## Exercise objective
Reproduce every line in the material below that holds "page".

## Input
☆ ☆ ☆ ☆ ☆ ☆ ☆

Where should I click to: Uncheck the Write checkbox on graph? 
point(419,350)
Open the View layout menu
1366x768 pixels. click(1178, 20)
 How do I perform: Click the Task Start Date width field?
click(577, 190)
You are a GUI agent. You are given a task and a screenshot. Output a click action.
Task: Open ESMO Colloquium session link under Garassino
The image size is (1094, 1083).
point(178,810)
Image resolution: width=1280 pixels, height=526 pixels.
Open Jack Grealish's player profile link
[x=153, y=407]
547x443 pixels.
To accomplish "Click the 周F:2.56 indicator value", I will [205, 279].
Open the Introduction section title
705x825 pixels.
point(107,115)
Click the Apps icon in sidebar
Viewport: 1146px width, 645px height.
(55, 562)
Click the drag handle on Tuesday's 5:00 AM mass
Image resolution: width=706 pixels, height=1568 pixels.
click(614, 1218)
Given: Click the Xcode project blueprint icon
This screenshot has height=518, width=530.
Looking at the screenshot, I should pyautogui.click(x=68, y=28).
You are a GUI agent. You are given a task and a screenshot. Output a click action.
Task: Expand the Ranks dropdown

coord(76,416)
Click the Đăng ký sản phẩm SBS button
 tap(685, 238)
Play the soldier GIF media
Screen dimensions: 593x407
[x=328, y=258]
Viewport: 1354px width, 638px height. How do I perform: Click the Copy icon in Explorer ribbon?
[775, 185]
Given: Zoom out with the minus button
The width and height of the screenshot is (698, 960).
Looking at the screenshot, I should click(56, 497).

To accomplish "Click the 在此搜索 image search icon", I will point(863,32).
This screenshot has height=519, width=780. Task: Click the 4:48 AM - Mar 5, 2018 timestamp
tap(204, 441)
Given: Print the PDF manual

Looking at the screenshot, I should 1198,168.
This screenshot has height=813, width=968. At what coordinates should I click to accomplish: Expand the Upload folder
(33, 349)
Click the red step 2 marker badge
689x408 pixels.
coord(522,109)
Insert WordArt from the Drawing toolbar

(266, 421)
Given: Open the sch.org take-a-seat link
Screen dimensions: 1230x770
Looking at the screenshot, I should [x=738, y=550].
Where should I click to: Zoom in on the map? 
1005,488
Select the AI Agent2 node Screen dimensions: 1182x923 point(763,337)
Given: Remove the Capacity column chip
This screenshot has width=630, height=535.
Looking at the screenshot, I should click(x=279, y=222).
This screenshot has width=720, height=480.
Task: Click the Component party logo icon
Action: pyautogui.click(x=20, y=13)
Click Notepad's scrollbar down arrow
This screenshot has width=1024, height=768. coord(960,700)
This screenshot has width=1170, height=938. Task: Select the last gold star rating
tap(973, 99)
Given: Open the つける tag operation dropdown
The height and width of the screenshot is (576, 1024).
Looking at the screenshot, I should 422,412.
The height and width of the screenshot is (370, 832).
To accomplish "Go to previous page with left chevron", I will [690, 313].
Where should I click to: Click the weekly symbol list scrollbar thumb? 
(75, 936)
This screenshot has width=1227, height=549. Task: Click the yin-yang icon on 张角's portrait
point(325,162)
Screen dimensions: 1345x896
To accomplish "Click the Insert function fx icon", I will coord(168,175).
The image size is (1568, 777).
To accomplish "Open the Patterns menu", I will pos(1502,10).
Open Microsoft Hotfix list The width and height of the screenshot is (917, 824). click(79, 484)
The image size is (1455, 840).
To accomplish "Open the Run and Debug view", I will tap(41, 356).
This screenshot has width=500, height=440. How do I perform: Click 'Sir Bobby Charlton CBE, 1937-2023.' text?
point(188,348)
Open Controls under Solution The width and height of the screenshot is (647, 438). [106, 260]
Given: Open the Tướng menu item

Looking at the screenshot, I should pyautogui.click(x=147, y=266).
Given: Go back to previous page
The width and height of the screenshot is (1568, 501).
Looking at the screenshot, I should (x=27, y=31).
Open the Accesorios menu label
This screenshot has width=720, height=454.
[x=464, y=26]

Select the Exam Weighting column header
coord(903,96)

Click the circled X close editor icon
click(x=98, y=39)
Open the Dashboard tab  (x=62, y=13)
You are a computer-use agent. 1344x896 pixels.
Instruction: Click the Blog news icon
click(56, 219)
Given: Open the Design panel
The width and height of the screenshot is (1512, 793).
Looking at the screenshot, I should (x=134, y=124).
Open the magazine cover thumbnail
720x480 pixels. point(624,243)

☆ ☆ ☆ ☆ ☆ ☆ ☆

## Reply
To accomplish "Go to previous page with left chevron", I will [690, 313].
Given: Go back to previous page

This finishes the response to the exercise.